Biden podrá no ser el mejor candidato, pero incluso cuando perdió la compostura en tres ocasiones no llegó a verse ni de cerca tan despreciable como su rival. A lo que se suman las mentiras que suelta Trump, con total frescura, sin que ninguno de sus seguidores se dé por enterado, aunque sea evidente que falsea los datos y que se niega a rendir las cuentas más elementales. Es cierto: Todos los políticos mienten. Y casi todos esconden –algunos sin éxito– un inmundo lodazal en su ático privado. Pero negarse a mostrar sus declaraciones de impuestos, en medio del escándalo desatado por la nota del “New York Times” que retrata a Trump como un aprovechado de los malabarismos fiscales, raya en un cinismo de desquiciado.
Fácil podría desacreditar al diario si presentara pruebas contundentes. Pero no lo hace. Y semejante revelación, digo, tendría como mínimo que despertar la curiosidad (si no la indignación) de quienes lo admiran y lo alaban. Sin embargo, eso no ocurre y la negación prevalece, tal vez porque, en el fondo, les encanta lo que el magnate confesó en 2016 al debatir con Hillary Clinton, cuando sin ninguna vergüenza dijo considerarse “listo” por pagar menos impuestos. Repito: La evidencia no importa. Antes de la guerra, Hitler anunció sin ningún recato su intención de terminar con los judíos y fue aplaudido por el Reichstag en pleno. Los horrendos crímenes que vinieron después los conocemos de sobra. Y vale añadir que, en su momento, el partido nazi llegó a contar con ocho millones de afiliados en Alemania. Algo similar sucede en el Estados Unidos de hoy, donde un 40% del electorado votará por el actual mandatario y probablemente lo reelija por cuatro años más.
Conozco de cerca a los integrantes de la Comisión de Debates, y me consta el denodado trabajo que desempeñan. Me parece muy acertado que hagan cambios en las reglas del juego para los próximos encuentros. No sé si será suficiente para detener las malacrianzas y los excesos de Trump. Interrumpir más de 30 veces a su oponente, pero sobre todo descalificar a sus hijos (uno ya fallecido), lo pinta de cuerpo entero: La bajeza es donde mejor se desenvuelve. Y no hay límites que lo detengan. Ni escrúpulos.

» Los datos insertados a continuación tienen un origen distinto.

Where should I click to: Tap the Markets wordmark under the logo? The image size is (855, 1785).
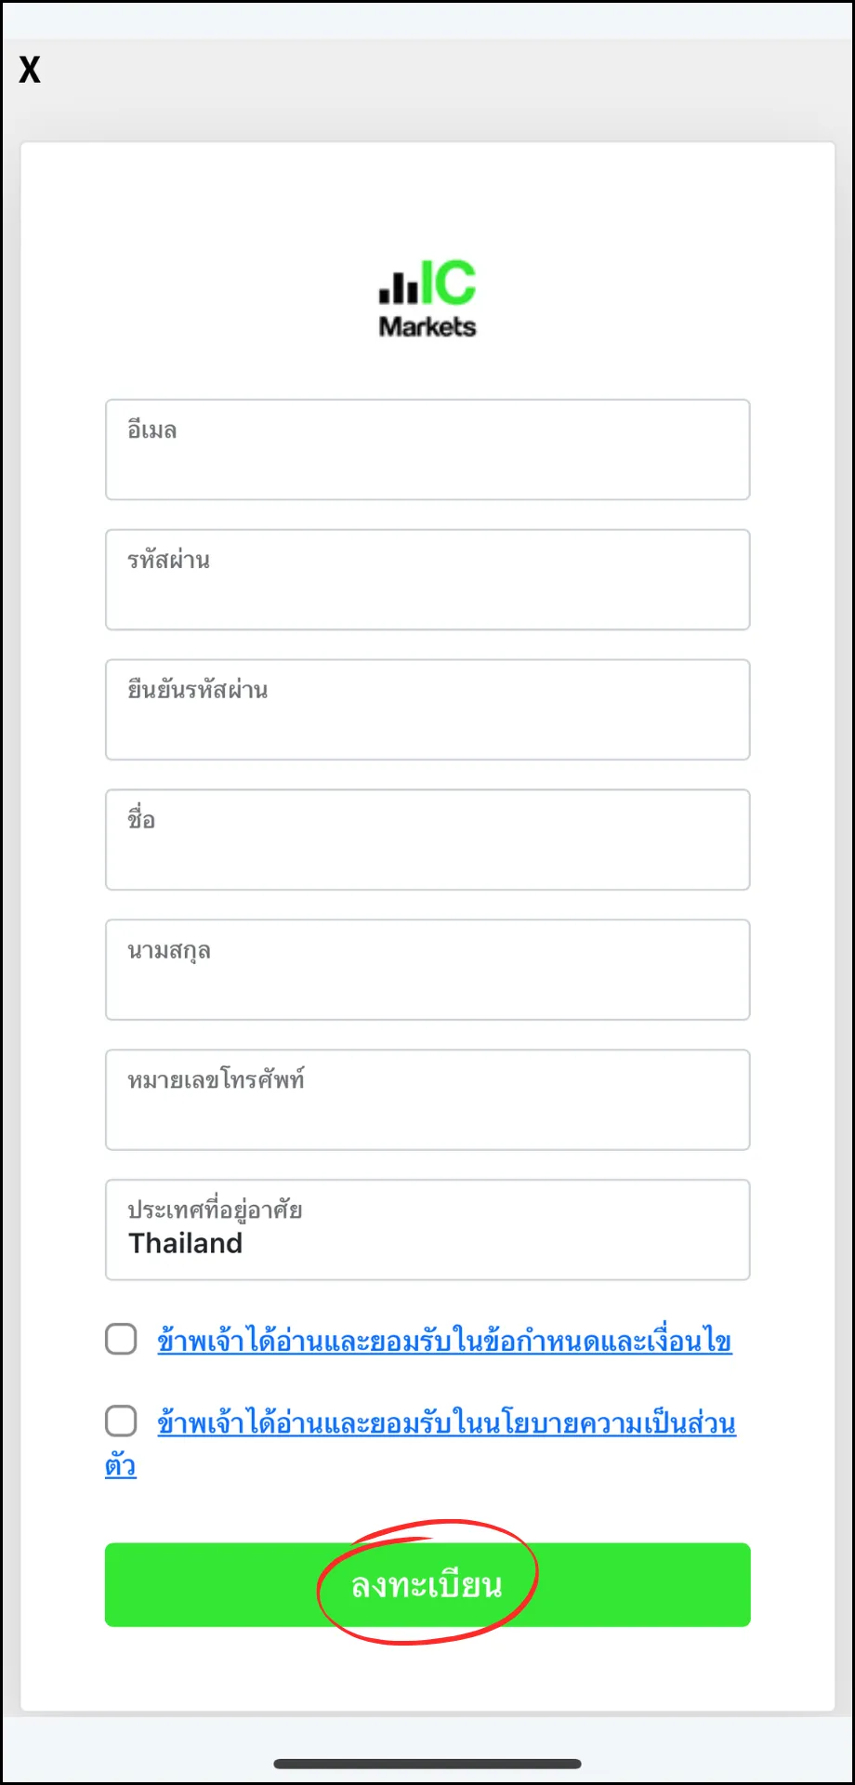pyautogui.click(x=428, y=326)
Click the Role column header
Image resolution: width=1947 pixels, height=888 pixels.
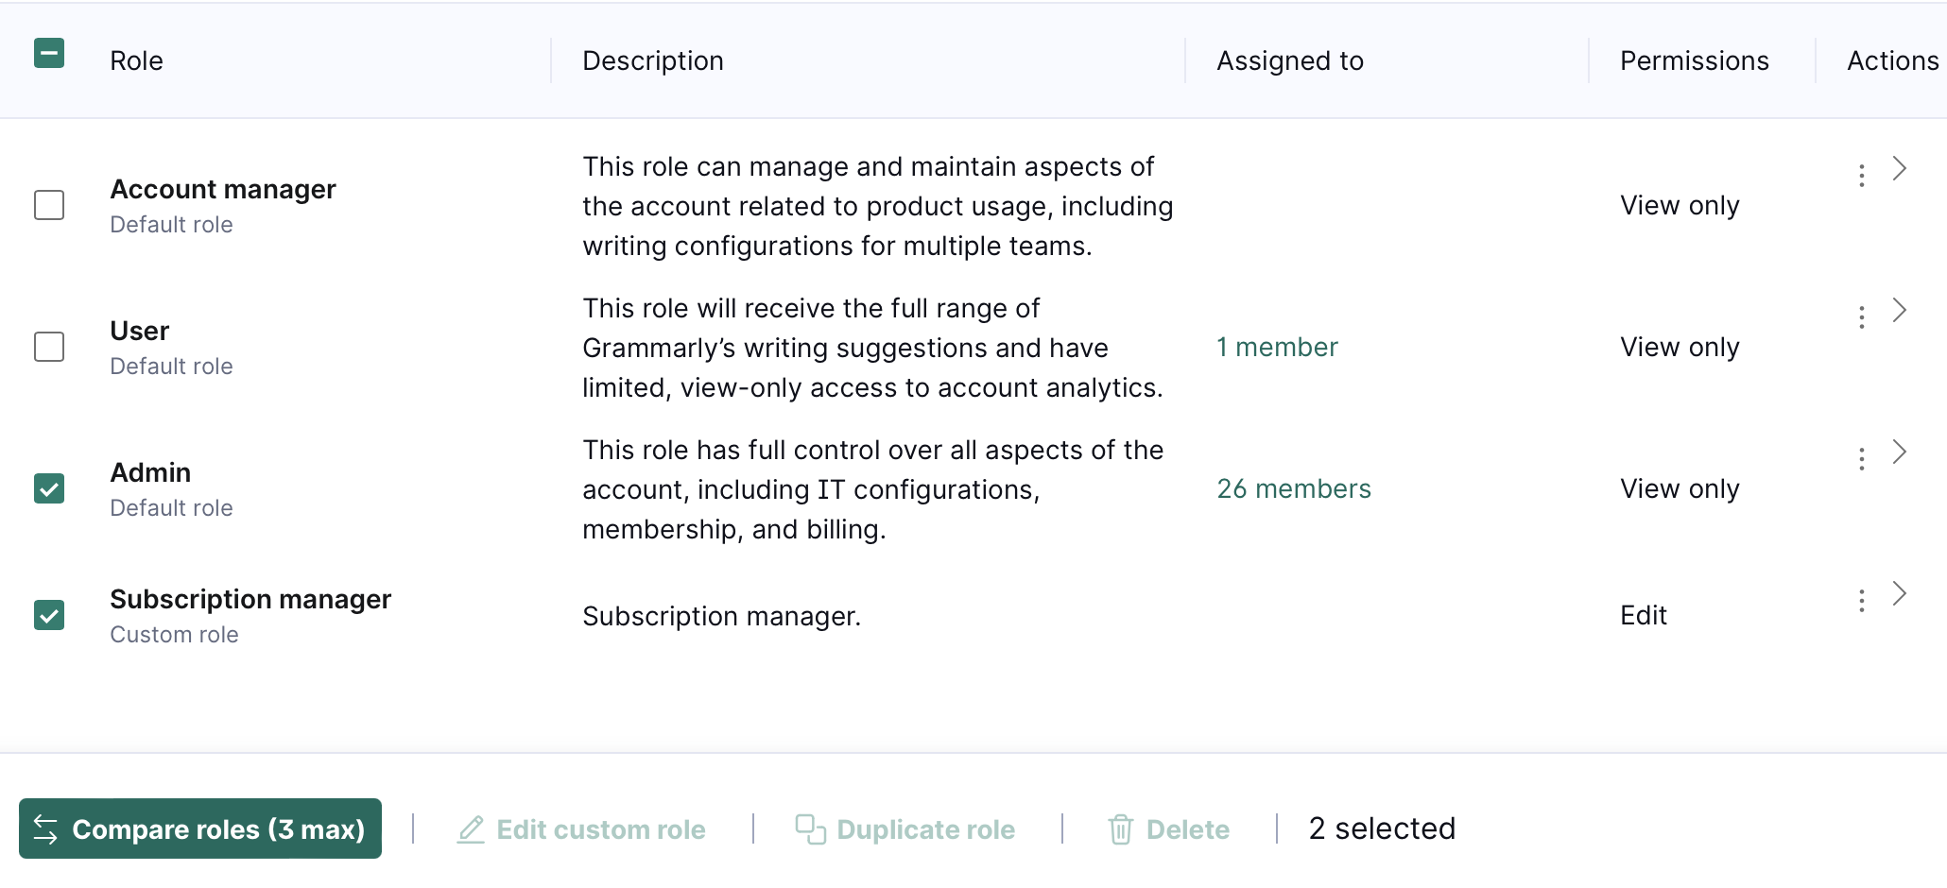click(136, 60)
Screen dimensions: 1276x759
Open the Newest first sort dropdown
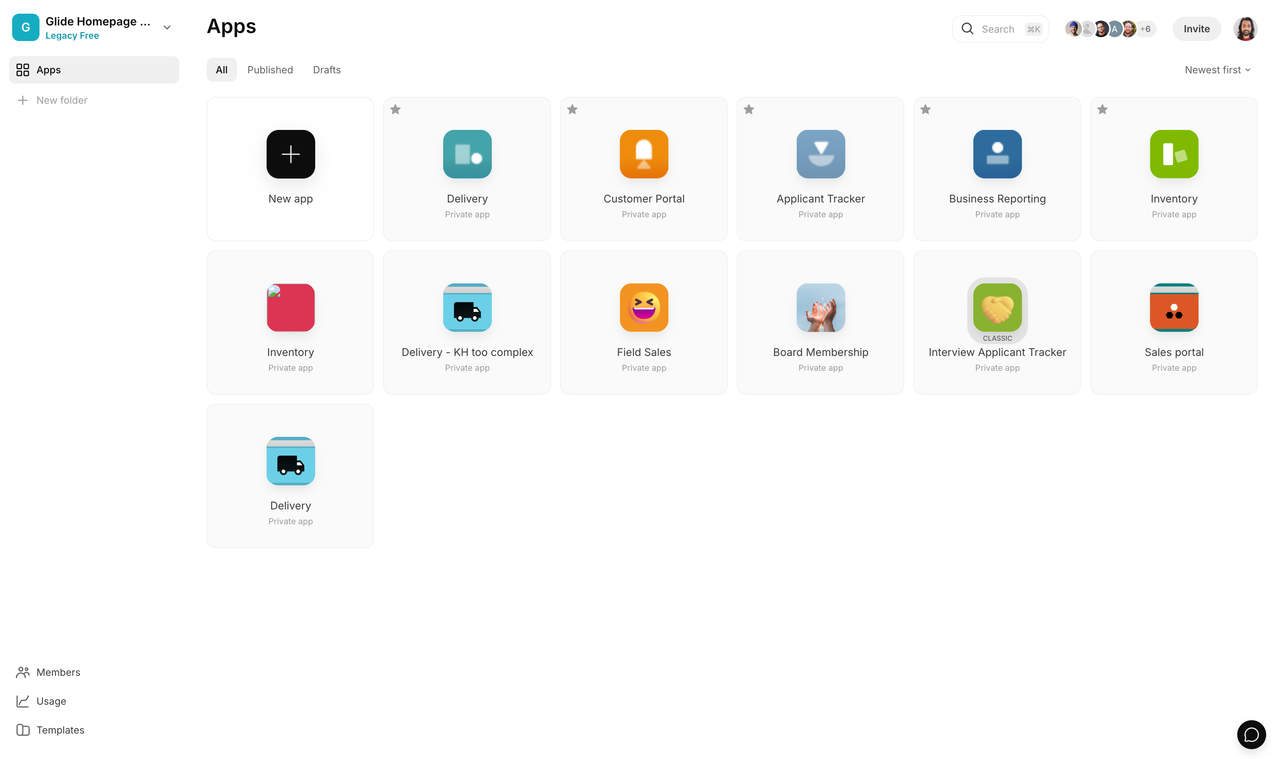(x=1217, y=70)
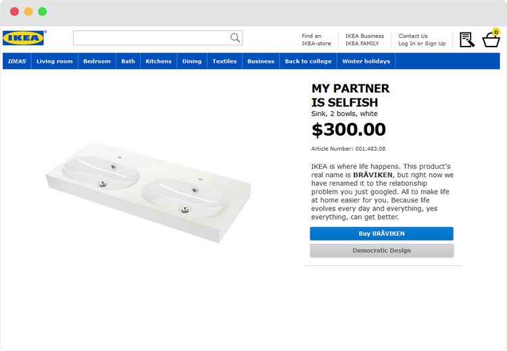The width and height of the screenshot is (507, 351).
Task: Open the shopping list icon
Action: pyautogui.click(x=467, y=40)
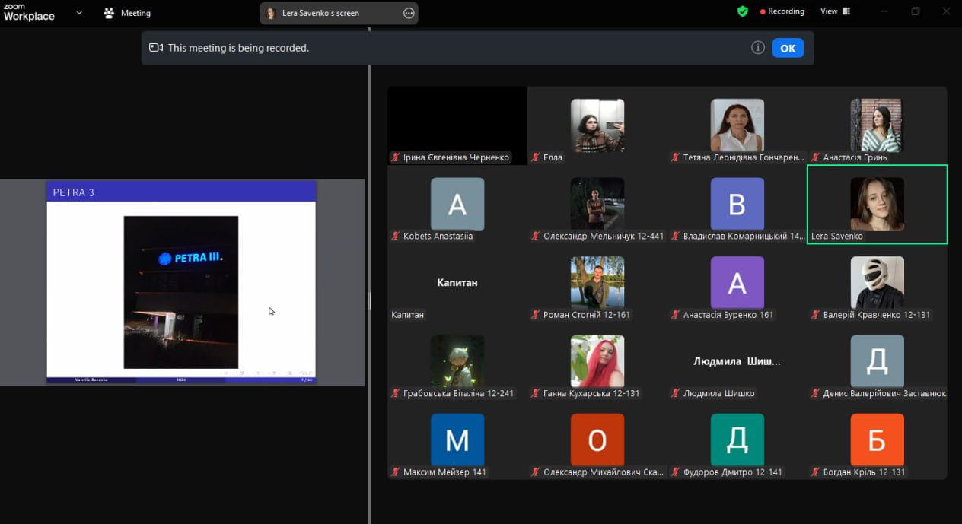Open the View layout menu
Image resolution: width=962 pixels, height=524 pixels.
click(x=835, y=11)
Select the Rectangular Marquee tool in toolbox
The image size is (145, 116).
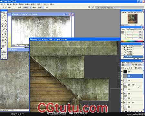click(3, 15)
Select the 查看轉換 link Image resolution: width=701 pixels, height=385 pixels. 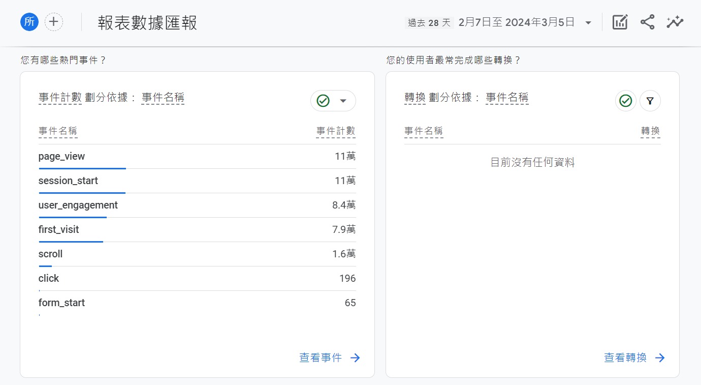[x=625, y=358]
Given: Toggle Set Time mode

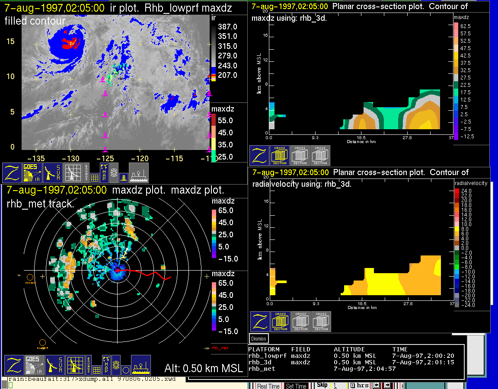Looking at the screenshot, I should 296,386.
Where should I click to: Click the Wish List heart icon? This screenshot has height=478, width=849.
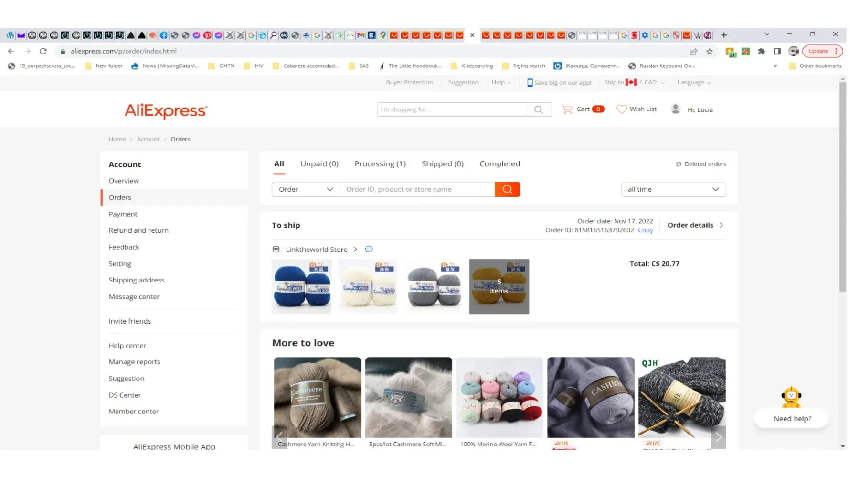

Pero hay algo peor: A mucha gente le gusta su estilo.
No son buenas noticias para el mundo lo que pasó la noche del martes en Cleveland. Ganar el debate no le garantiza nada a Biden. Y salta a la vista que Trump hará cuanto esté a su alcance para mantenerse en la Casa Blanca, incluidas las acciones más ruines imaginables. Tanto así que, de no darse una abrumadora victoria demócrata el próximo 3 de noviembre, puede que nos toque presenciar el desmoronamiento de una de las democracias más modélicas del último siglo. Y todo por una razón más bien primitiva, muy similar a la que mueve a los activistas antivacunas: Que la evidencia no importa.